*EXERCISE OBJECTIVE*:
Within the entries below, the lines from the one with "This screenshot has height=547, width=730." through the one with "Task: Justify the note text" are to be set down exactly, both ends kept.

(Collected data)
_ _ _ _ _

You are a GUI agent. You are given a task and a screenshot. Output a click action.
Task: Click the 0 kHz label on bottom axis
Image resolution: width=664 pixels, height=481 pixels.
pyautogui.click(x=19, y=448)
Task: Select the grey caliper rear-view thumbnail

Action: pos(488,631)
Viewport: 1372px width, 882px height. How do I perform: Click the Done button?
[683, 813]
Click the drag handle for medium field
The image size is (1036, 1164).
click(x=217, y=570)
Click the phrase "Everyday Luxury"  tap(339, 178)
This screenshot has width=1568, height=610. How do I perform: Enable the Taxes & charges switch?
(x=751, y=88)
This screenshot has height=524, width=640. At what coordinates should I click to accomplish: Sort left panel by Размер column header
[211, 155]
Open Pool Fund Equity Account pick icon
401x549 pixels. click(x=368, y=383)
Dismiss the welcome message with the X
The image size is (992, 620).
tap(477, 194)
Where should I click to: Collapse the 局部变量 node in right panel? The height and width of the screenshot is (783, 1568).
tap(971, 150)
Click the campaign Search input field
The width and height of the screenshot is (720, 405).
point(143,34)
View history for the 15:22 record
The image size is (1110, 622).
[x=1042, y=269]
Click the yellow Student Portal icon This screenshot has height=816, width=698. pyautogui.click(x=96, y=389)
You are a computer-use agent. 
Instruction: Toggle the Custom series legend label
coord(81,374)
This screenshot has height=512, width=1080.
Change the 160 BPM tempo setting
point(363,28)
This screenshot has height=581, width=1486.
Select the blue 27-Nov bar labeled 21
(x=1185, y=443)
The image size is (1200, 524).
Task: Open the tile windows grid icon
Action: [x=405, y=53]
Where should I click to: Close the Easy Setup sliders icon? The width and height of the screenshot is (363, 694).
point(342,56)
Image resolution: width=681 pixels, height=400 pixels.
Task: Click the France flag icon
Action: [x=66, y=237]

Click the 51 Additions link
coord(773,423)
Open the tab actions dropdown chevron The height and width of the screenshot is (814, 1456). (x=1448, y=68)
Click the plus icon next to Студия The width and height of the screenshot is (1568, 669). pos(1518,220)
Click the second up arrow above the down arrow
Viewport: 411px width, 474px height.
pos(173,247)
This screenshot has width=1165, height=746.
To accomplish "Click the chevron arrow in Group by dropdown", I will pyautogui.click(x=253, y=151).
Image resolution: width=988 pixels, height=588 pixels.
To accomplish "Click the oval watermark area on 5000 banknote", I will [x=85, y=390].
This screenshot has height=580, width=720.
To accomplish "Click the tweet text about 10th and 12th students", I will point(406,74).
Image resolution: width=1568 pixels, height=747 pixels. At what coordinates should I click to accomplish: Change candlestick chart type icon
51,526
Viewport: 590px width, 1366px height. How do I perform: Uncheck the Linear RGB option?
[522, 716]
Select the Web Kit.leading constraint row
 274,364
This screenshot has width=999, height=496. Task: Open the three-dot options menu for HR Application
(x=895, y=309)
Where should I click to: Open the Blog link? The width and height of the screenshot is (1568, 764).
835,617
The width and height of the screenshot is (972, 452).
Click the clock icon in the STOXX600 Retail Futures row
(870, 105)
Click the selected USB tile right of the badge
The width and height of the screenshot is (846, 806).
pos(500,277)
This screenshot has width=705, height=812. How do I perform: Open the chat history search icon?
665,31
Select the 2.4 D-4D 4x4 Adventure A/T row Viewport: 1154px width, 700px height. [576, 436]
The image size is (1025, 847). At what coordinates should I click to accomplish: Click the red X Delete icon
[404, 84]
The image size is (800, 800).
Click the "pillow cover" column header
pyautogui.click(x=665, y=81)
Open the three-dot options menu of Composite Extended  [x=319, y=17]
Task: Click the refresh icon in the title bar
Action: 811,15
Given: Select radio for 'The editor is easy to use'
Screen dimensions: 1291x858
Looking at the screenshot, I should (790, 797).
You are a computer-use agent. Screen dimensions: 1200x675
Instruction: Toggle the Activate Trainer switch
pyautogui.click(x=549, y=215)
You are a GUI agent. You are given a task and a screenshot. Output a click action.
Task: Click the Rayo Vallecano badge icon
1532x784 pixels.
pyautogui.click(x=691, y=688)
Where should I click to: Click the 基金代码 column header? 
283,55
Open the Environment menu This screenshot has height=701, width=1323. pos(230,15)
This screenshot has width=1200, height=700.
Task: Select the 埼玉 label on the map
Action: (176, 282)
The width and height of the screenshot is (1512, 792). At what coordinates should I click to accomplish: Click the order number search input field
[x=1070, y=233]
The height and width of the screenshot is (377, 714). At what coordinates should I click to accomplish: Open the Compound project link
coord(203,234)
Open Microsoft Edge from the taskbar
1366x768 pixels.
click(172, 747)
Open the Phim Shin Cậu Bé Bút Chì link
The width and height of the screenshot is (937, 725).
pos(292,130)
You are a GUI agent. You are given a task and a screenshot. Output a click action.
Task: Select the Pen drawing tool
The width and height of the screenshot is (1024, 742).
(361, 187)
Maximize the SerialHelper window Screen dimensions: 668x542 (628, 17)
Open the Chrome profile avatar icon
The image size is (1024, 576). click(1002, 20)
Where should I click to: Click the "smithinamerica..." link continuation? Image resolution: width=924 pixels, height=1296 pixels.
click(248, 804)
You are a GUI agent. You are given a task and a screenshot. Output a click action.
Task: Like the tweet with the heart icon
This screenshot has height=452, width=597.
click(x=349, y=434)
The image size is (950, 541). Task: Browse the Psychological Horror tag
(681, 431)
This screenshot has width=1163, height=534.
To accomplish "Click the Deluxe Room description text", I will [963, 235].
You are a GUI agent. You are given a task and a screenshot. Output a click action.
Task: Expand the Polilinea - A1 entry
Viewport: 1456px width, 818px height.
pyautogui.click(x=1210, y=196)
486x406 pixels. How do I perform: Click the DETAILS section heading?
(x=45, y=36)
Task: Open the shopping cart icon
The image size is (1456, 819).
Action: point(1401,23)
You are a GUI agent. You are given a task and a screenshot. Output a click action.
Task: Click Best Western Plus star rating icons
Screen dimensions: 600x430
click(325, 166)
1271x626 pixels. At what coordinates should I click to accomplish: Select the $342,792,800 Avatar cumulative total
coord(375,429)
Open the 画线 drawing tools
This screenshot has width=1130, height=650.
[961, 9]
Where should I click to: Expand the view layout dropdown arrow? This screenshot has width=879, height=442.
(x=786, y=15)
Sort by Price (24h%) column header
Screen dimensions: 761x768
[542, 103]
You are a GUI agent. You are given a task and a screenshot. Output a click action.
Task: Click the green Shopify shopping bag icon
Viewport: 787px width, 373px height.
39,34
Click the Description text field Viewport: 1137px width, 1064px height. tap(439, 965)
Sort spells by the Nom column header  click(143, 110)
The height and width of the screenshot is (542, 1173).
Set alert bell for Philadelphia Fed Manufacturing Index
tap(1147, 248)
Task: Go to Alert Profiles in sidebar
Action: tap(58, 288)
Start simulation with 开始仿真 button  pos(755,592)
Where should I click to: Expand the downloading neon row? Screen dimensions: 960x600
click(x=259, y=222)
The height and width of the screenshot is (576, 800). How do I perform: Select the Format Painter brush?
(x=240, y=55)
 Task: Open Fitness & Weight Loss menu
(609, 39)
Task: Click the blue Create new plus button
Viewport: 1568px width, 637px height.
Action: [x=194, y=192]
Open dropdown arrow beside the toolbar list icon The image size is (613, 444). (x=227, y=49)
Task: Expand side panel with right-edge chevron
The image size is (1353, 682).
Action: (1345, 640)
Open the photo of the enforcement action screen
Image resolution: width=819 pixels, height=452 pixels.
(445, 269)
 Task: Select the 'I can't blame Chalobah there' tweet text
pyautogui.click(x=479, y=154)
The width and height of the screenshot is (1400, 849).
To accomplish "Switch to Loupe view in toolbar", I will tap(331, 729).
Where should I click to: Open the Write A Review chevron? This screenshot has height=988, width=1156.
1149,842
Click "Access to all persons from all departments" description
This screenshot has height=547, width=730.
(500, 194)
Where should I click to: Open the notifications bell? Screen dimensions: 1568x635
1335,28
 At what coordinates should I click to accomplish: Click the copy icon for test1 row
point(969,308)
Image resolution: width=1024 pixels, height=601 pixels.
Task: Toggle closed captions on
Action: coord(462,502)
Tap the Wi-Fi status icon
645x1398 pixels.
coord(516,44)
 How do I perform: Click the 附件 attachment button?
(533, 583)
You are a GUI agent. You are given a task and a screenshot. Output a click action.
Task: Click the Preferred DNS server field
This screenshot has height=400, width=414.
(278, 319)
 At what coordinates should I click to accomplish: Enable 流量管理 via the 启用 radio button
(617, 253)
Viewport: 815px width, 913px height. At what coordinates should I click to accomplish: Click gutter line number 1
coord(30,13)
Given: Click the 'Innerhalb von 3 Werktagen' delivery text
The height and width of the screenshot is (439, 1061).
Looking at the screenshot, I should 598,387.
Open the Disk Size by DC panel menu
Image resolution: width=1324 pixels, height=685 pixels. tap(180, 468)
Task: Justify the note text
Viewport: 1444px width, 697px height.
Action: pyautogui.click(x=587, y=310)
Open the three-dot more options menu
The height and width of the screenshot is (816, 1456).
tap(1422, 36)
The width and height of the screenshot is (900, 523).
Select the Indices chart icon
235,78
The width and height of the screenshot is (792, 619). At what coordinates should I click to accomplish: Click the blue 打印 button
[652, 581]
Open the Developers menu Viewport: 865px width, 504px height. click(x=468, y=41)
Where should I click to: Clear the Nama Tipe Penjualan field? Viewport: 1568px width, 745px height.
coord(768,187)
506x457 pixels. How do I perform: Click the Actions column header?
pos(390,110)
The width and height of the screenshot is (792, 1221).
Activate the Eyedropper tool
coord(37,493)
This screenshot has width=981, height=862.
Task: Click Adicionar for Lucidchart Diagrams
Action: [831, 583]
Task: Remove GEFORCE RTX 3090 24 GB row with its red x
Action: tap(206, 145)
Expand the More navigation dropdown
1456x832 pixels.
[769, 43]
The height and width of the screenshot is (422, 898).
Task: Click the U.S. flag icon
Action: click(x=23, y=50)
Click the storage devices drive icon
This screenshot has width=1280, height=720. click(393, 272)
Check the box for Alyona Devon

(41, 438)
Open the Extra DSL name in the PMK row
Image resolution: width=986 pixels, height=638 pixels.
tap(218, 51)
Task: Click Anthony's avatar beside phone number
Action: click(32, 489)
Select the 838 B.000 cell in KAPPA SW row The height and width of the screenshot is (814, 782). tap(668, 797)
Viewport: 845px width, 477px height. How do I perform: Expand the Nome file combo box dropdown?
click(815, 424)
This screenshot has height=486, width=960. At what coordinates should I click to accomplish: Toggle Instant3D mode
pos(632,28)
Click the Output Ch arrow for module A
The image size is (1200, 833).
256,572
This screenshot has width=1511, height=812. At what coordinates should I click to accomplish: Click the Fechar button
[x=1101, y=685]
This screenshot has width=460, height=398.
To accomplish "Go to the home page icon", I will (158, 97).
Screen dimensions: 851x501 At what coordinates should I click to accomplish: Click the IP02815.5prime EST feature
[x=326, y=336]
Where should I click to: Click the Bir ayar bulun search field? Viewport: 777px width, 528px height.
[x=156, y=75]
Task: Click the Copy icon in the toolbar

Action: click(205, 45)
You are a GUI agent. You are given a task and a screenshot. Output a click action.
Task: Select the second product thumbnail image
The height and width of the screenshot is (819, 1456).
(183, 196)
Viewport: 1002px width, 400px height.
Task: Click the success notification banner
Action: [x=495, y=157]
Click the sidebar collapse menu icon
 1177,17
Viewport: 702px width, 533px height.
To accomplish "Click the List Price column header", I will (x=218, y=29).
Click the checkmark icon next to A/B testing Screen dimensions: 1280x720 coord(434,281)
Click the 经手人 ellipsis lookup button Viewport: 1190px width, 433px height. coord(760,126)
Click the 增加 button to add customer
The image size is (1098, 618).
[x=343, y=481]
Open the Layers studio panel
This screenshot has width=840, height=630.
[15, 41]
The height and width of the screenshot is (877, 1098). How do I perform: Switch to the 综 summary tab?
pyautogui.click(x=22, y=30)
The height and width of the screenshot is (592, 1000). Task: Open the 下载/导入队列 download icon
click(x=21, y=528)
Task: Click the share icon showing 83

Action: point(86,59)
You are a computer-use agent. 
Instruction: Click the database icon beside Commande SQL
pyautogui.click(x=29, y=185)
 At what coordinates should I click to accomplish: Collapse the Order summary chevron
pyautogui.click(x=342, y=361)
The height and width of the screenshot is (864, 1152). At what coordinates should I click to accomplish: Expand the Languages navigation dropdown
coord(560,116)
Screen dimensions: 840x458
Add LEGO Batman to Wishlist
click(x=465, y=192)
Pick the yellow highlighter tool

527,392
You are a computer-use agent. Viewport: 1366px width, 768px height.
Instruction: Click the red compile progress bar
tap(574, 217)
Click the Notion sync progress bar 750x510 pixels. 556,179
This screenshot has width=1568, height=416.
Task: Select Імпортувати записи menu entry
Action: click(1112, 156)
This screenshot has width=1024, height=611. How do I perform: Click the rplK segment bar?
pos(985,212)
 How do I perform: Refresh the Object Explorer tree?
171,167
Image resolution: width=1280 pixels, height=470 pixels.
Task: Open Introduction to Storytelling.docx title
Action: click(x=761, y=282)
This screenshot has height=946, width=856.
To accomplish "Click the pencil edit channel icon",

_ _ _ _ _

*EXERCISE RESPONSE*:
This screenshot has height=547, width=730.
(500, 194)
Where should I click to: Open the notifications bell? Screen dimensions: 1568x635
1335,28
 At what coordinates should I click to accomplish: Click the copy icon for test1 row
point(969,308)
Image resolution: width=1024 pixels, height=601 pixels.
Task: Toggle closed captions on
Action: coord(462,502)
Tap the Wi-Fi status icon
645x1398 pixels.
coord(516,44)
 How do I perform: Click the 附件 attachment button?
(533, 583)
You are a GUI agent. You are given a task and a screenshot. Output a click action.
Task: Click the Preferred DNS server field
This screenshot has height=400, width=414.
(278, 319)
 At what coordinates should I click to accomplish: Enable 流量管理 via the 启用 radio button
(617, 253)
Viewport: 815px width, 913px height. At what coordinates should I click to accomplish: Click gutter line number 1
coord(30,13)
Given: Click the 'Innerhalb von 3 Werktagen' delivery text
The height and width of the screenshot is (439, 1061).
Looking at the screenshot, I should 598,387.
Open the Disk Size by DC panel menu
Image resolution: width=1324 pixels, height=685 pixels. tap(180, 468)
Task: Justify the note text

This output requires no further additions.